[Pixel coordinate grounding data]
◇ ◇ ◇ ◇

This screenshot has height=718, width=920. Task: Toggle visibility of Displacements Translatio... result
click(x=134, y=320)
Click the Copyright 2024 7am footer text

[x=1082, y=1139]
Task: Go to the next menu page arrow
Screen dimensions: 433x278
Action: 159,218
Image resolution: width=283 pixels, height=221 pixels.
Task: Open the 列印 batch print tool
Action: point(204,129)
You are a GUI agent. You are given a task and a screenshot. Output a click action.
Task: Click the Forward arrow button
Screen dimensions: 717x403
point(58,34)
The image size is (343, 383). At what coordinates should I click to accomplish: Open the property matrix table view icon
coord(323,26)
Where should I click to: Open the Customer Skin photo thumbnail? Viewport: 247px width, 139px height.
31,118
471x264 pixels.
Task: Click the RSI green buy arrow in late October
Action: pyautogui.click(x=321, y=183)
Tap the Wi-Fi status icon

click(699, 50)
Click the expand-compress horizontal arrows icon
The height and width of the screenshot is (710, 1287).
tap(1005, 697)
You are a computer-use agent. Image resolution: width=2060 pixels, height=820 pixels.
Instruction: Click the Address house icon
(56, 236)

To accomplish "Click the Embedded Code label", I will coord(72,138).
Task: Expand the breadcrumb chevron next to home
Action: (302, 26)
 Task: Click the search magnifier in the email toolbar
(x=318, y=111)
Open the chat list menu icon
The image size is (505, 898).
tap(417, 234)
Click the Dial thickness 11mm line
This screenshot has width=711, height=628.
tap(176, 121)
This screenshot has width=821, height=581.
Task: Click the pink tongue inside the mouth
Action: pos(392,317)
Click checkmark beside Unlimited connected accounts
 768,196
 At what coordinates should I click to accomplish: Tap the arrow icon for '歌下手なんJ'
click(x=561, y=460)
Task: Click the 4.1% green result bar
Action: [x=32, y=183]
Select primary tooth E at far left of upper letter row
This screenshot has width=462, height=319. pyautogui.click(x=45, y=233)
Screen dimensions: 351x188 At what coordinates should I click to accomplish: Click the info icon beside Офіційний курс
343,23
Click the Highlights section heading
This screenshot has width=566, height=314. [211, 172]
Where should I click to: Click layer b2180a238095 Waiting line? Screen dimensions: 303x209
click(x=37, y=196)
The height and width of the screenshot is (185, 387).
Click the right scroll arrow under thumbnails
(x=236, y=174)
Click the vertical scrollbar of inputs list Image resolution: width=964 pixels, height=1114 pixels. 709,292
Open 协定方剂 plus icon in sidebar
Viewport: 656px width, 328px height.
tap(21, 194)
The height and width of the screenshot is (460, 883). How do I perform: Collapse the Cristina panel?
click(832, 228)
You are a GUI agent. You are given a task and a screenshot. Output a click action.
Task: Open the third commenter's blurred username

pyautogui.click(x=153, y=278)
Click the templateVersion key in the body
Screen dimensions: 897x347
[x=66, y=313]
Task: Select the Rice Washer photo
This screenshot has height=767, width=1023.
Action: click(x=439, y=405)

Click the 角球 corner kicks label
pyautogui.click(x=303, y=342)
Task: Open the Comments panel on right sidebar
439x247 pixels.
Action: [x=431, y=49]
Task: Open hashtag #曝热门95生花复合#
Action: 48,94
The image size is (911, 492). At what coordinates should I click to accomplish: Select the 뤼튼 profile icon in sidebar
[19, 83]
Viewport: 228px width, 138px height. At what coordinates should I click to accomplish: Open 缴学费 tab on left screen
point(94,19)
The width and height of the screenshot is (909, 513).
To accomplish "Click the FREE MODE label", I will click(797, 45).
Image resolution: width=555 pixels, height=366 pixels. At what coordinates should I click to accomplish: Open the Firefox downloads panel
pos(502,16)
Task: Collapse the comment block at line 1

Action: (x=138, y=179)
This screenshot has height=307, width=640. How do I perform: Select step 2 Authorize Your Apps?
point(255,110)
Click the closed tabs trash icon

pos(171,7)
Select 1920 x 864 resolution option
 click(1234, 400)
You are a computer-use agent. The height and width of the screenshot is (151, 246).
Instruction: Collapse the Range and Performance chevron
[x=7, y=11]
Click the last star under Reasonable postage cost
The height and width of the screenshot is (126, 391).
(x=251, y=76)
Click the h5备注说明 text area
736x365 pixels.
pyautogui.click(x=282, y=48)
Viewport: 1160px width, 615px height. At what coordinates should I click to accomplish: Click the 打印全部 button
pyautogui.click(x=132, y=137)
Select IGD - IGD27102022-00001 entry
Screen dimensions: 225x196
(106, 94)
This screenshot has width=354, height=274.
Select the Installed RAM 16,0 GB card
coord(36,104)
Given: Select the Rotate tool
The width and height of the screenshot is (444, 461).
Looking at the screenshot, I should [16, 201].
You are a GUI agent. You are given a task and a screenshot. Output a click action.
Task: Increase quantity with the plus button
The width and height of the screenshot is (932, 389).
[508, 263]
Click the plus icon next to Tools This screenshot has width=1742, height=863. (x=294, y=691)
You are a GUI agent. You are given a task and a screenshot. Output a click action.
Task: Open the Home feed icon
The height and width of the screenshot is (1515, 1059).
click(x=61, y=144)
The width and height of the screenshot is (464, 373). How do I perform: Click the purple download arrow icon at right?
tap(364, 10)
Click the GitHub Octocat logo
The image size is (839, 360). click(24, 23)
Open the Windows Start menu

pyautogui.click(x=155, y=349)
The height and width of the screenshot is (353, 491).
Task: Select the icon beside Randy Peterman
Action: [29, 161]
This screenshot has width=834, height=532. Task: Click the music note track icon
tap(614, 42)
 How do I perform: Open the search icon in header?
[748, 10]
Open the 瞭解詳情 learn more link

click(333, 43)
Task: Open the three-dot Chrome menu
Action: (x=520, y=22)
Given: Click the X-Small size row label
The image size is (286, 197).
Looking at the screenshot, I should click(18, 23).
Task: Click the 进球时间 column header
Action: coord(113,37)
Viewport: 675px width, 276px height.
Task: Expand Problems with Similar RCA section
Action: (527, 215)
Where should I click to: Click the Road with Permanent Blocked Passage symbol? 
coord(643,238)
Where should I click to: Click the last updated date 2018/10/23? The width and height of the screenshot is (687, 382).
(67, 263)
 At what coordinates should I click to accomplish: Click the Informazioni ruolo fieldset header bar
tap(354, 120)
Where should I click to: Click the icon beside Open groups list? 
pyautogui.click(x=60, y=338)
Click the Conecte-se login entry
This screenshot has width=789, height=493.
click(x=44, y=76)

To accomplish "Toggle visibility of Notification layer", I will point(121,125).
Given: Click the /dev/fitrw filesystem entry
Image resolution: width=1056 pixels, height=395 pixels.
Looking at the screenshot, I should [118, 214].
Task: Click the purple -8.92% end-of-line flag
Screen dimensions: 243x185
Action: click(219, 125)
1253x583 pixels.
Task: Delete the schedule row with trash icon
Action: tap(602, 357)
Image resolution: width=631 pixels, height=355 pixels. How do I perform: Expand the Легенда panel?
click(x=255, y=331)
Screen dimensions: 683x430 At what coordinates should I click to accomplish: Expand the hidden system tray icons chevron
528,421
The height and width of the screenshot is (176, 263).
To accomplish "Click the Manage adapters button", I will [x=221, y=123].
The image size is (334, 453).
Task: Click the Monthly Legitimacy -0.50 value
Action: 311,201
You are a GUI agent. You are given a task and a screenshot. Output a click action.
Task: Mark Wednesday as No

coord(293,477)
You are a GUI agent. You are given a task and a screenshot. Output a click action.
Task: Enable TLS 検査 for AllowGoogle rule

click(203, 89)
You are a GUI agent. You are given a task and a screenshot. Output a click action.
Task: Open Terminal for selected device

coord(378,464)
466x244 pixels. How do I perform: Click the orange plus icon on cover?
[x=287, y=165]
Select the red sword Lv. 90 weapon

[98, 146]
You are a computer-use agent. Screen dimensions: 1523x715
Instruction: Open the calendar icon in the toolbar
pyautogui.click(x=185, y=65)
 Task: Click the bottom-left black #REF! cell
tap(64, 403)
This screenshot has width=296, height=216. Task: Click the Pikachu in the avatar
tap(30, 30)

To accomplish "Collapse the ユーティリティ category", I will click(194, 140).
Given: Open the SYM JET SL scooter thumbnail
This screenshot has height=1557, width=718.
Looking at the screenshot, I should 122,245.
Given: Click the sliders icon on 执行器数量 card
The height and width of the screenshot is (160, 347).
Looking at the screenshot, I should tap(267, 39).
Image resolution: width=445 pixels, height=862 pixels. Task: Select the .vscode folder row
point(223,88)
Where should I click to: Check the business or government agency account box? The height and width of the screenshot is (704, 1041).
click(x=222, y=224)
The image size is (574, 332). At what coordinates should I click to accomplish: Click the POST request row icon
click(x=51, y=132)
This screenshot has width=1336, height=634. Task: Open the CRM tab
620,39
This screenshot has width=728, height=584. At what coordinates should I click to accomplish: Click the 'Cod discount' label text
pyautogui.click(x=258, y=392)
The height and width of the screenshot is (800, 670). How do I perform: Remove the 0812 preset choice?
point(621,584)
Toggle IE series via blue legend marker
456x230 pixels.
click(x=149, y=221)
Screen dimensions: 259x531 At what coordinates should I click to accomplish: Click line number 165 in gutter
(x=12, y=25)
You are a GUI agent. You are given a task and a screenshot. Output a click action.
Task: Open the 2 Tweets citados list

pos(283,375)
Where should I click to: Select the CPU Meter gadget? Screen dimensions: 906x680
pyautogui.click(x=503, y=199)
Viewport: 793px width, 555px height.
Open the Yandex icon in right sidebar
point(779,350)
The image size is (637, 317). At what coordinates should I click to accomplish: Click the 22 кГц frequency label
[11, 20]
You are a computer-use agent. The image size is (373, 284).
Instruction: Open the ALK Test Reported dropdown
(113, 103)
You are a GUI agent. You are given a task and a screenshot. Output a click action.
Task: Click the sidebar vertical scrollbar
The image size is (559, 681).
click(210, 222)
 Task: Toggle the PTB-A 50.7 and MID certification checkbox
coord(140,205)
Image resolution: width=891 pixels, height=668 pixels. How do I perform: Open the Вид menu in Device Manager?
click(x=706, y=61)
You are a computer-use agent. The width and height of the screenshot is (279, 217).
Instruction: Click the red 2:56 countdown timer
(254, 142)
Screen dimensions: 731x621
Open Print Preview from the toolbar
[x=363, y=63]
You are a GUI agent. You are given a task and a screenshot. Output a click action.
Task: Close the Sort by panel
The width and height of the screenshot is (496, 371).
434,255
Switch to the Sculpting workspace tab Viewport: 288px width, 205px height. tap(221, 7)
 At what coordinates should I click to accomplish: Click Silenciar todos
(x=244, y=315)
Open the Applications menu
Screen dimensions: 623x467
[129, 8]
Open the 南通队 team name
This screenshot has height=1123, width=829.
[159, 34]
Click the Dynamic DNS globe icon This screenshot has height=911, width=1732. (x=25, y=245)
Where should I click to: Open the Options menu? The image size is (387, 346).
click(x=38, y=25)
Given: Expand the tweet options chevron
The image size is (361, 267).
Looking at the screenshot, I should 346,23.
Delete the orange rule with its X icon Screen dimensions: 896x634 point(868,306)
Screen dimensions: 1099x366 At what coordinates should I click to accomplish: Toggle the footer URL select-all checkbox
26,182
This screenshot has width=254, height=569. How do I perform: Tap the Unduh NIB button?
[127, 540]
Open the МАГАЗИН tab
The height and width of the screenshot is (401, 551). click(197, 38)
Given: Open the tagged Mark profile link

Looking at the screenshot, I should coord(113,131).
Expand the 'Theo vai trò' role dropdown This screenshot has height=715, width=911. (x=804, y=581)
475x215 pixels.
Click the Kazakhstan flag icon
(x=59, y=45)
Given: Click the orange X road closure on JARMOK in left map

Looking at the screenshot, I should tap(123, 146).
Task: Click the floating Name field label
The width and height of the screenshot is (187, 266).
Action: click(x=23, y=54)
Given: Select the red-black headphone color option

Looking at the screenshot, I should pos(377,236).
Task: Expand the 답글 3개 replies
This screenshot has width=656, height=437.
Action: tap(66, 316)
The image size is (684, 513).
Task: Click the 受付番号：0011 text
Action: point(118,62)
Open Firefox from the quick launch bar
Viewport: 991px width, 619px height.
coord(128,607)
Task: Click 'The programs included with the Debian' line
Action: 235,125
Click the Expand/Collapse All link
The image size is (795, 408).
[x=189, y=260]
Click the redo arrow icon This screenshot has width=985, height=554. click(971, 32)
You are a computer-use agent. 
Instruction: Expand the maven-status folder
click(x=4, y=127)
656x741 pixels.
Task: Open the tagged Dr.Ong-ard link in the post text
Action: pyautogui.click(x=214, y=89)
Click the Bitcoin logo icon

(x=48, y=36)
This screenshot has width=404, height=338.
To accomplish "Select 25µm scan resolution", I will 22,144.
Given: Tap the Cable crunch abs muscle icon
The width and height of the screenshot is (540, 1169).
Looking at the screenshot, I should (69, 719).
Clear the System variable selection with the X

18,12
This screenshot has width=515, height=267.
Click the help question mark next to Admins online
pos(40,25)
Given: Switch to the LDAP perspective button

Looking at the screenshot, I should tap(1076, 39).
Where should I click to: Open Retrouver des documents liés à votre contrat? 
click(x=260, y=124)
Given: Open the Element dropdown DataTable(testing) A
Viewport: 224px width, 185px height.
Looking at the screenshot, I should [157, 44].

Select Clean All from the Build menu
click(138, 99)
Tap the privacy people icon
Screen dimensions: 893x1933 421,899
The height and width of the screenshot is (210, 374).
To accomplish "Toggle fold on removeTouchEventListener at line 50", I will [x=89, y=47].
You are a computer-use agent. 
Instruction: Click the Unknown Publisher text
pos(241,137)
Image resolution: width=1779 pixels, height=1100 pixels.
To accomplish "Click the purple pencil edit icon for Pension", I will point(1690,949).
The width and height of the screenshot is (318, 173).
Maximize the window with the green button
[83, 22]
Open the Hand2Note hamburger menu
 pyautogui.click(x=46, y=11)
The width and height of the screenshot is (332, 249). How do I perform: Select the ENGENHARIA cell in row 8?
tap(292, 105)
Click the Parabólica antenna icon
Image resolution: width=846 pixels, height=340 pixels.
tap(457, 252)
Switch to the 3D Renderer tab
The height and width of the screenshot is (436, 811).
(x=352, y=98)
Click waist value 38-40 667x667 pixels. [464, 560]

◇ ◇ ◇ ◇

▶ [YOUR GOAL]:
Taking the entries above, print exactly the lines starting at the line with "Switch to the Sculpting" and ending at the line with "Click the Dynamic", both included.

▶ [FINAL ANSWER]:
Switch to the Sculpting workspace tab Viewport: 288px width, 205px height. tap(221, 7)
 At what coordinates should I click to accomplish: Click Silenciar todos
(x=244, y=315)
Open the Applications menu
Screen dimensions: 623x467
[129, 8]
Open the 南通队 team name
This screenshot has height=1123, width=829.
[159, 34]
Click the Dynamic DNS globe icon This screenshot has height=911, width=1732. (x=25, y=245)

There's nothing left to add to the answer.